→ **What the task requires**:
Only the lines below, from the one with "Task: Toggle over-exposure indicator button" through the one with "This screenshot has width=920, height=518.", are to be written out, exactly.
--- Exercise input Enclosed Below ---
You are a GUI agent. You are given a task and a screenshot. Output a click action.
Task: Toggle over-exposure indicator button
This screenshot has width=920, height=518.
--- End of Enclosed Exercise input ---
--- Exercise input Enclosed Below ---
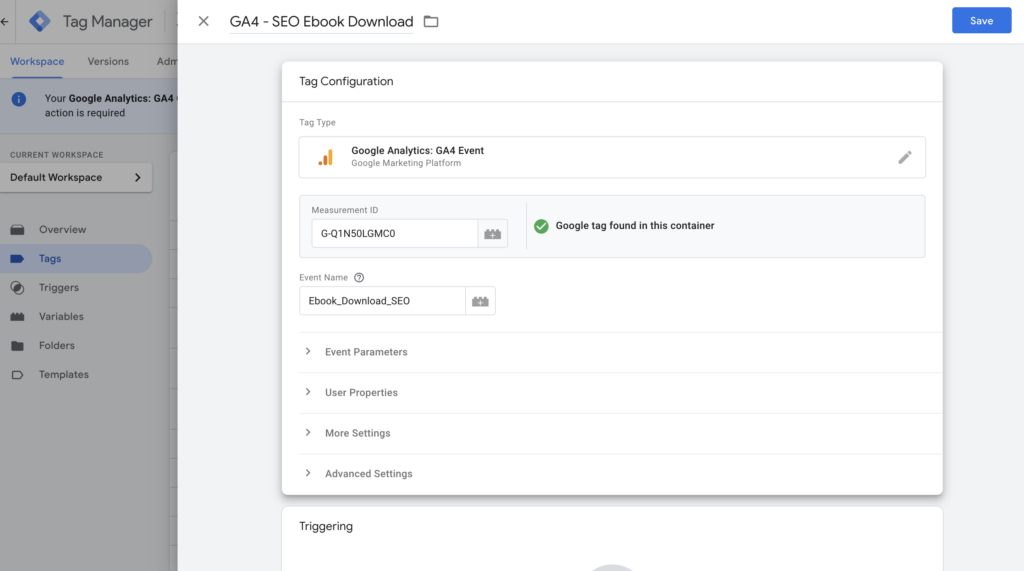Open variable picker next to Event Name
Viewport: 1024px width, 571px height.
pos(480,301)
--- End of Enclosed Exercise input ---
--- Exercise input Enclosed Below ---
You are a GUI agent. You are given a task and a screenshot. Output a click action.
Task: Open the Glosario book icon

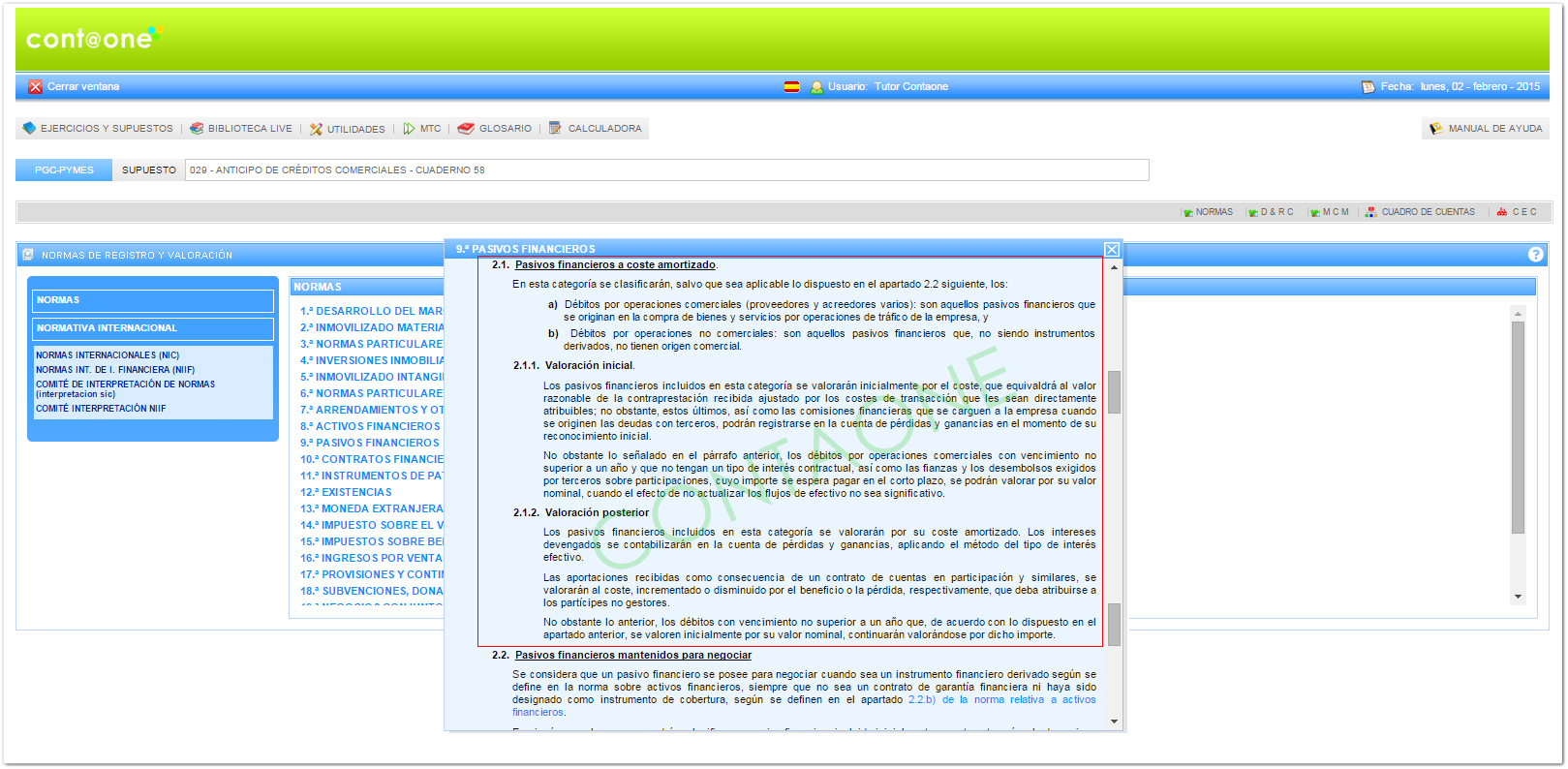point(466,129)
--- End of Enclosed Exercise input ---
→ **Task response**:
Task: Toggle over-exposure indicator button
This screenshot has width=920, height=518.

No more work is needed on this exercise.